Information provided:
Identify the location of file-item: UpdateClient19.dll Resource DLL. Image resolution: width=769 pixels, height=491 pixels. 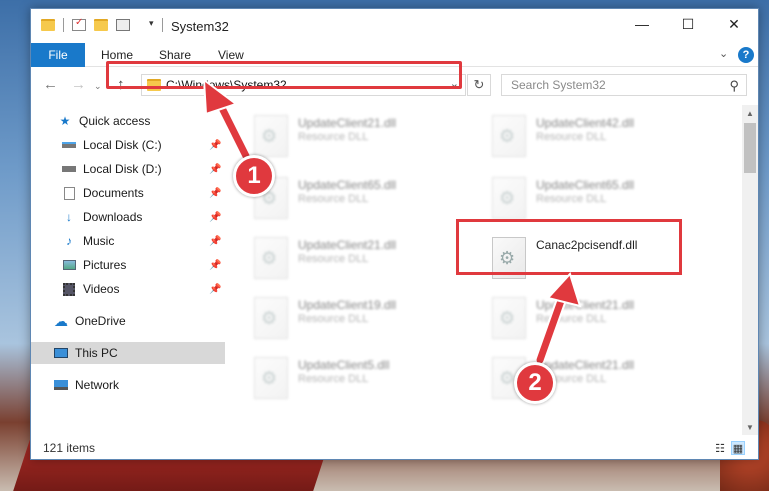
(364, 321).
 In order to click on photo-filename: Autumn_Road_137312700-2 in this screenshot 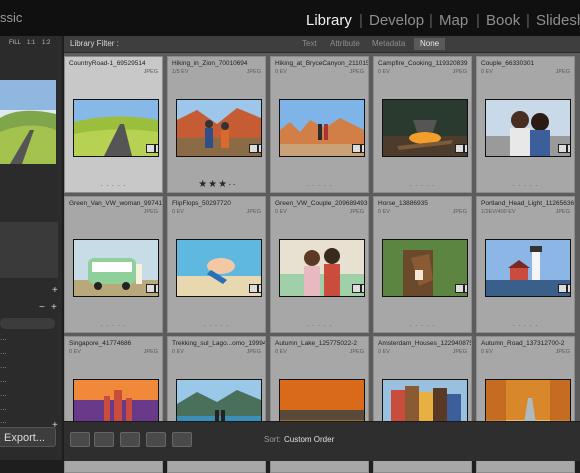, I will do `click(523, 344)`.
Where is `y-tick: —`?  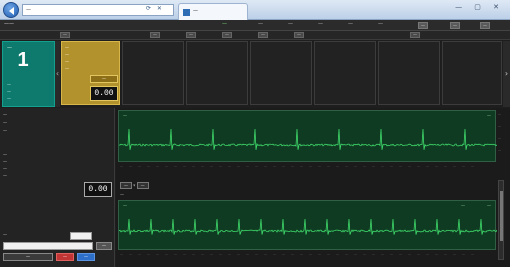
y-tick: — is located at coordinates (500, 114).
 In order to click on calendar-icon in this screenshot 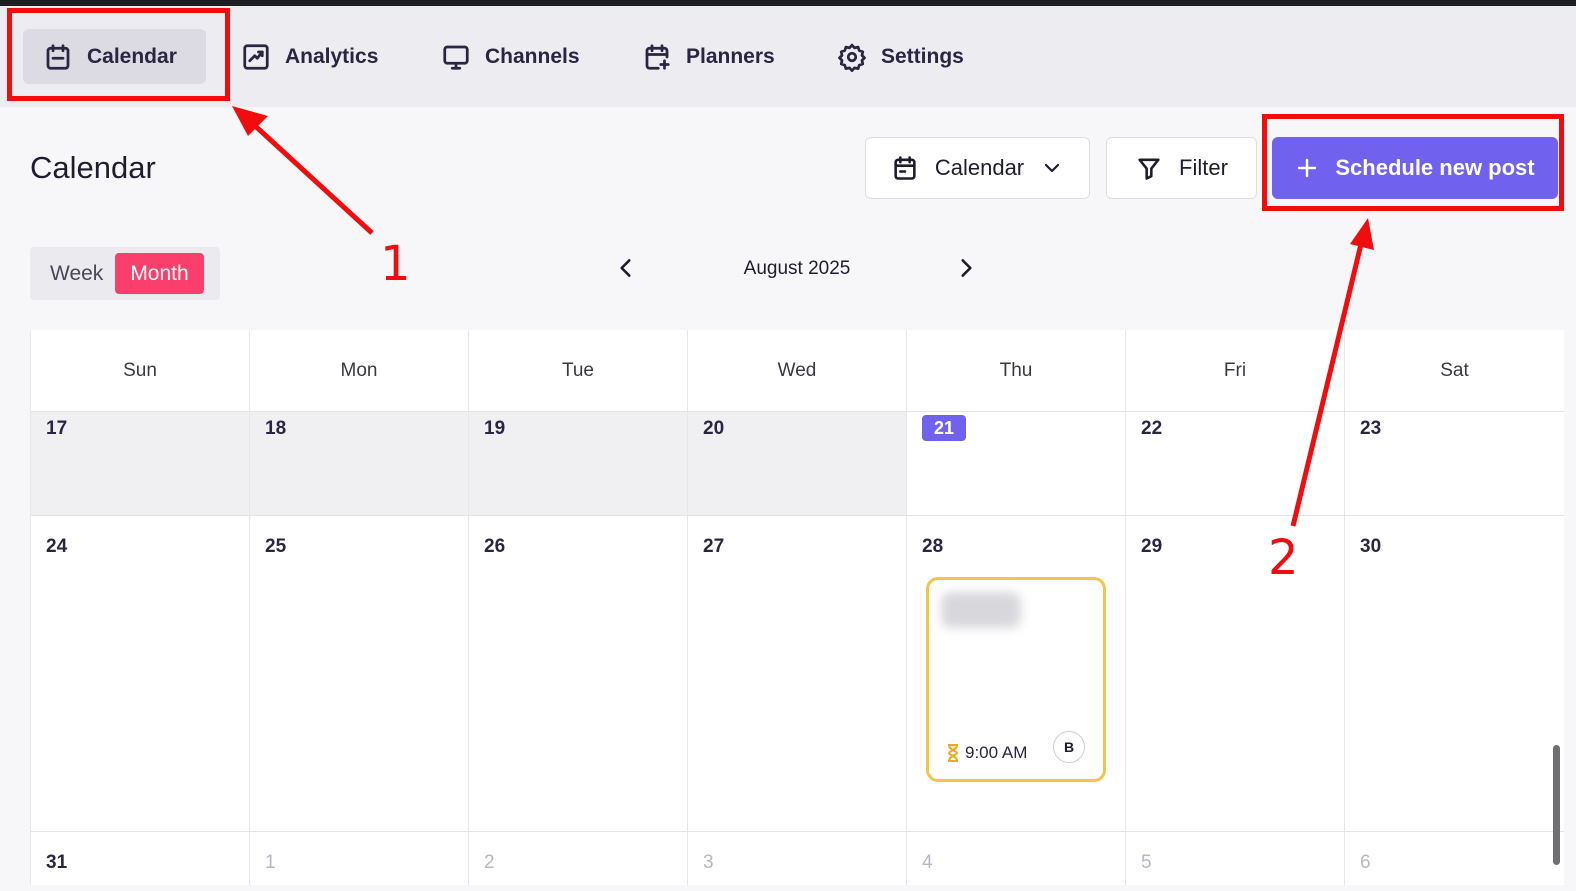, I will do `click(905, 168)`.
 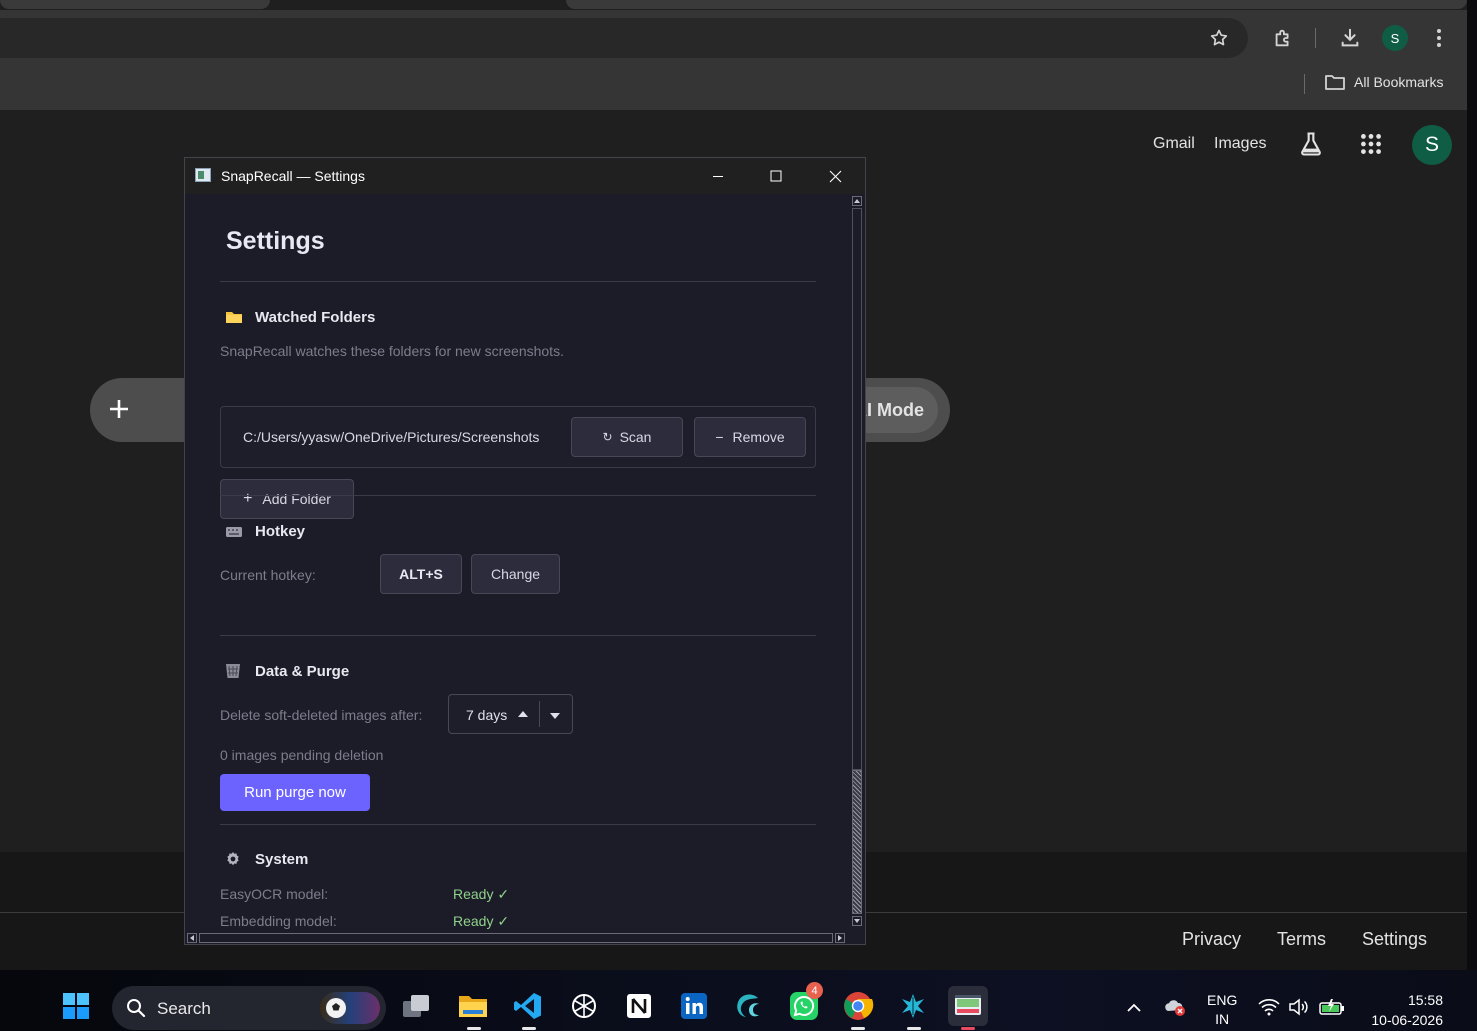 I want to click on window-title: SnapRecall — Settings, so click(x=293, y=176).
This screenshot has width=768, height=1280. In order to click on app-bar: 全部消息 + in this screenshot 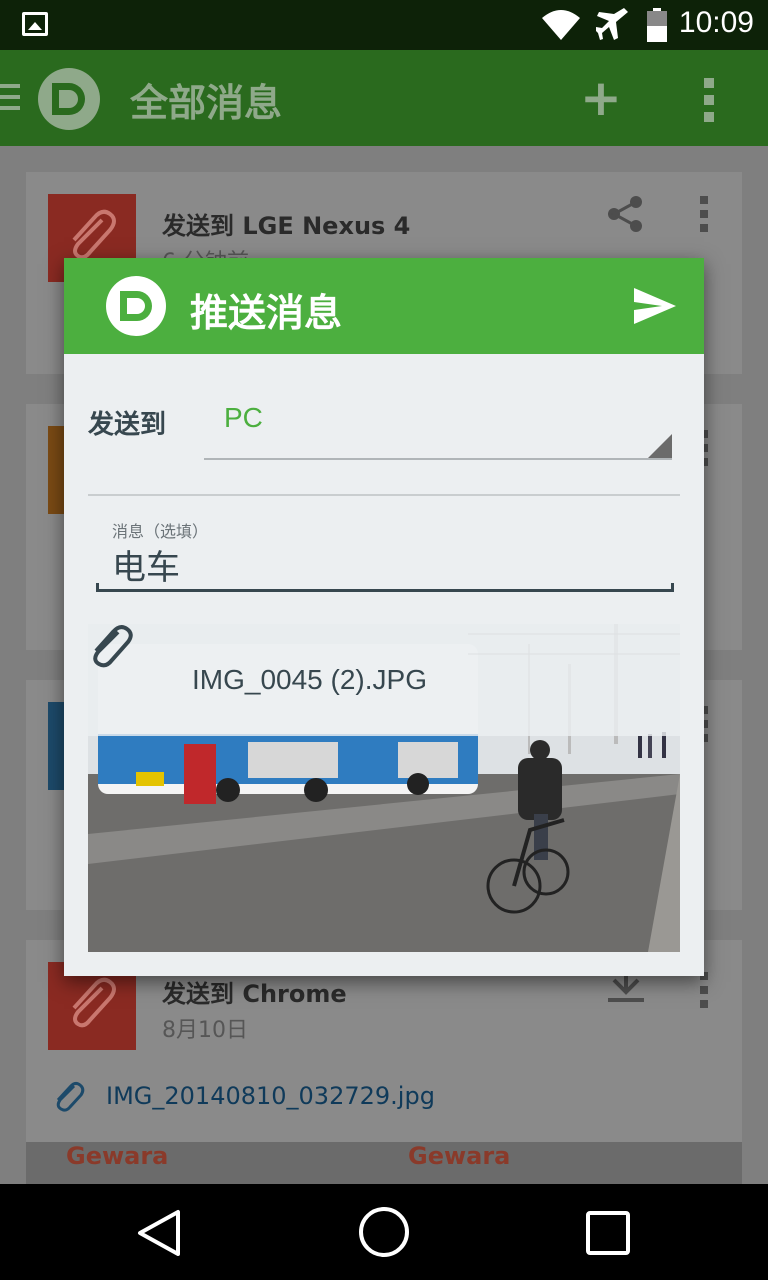, I will do `click(384, 98)`.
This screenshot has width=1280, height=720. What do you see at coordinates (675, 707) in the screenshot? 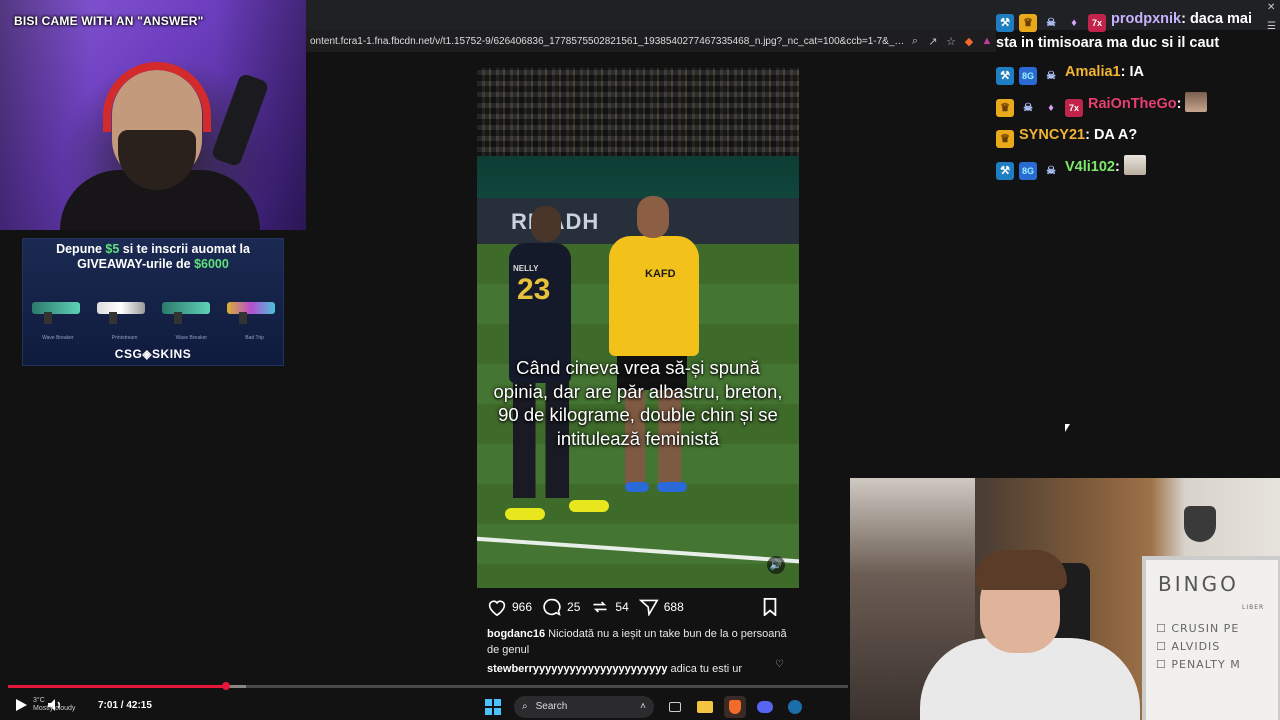
I see `task-view-icon` at bounding box center [675, 707].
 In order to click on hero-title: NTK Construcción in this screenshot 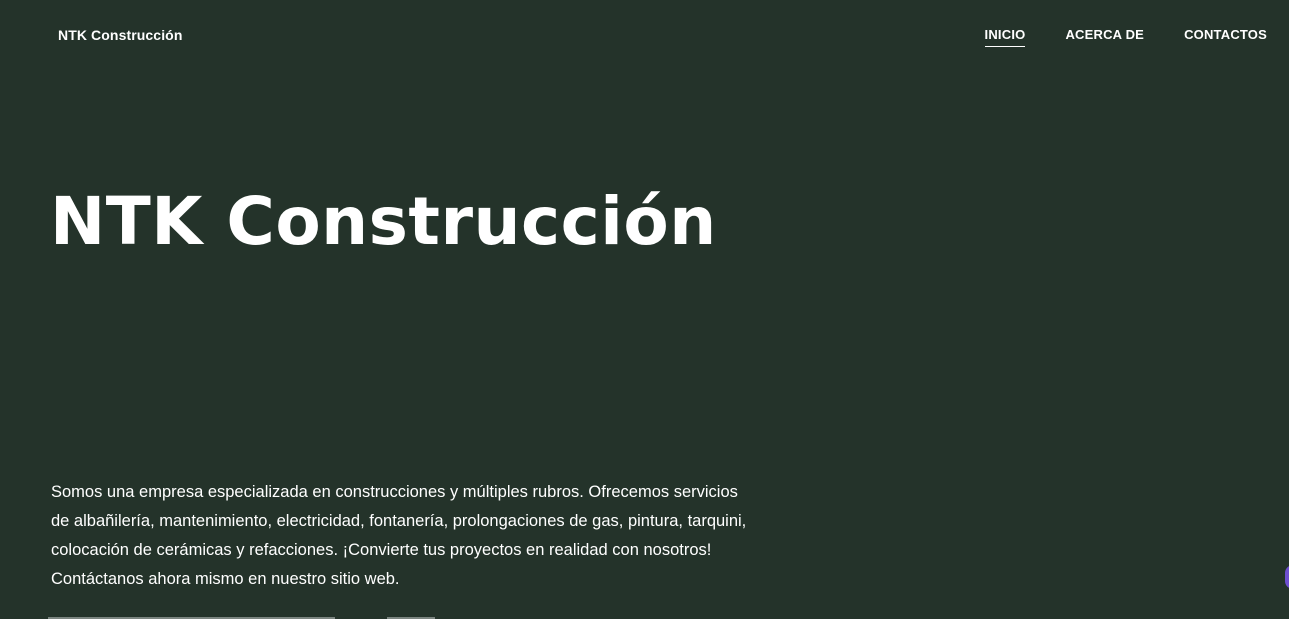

Brief: Repeat the rows word for word, from the one that contains "This screenshot has width=1280, height=720." through the end of the rows, and leave the pictures out.

Answer:
This screenshot has width=1280, height=720. What do you see at coordinates (675, 707) in the screenshot? 
I see `task-view-icon` at bounding box center [675, 707].
 In order to click on hero-title: NTK Construcción in this screenshot 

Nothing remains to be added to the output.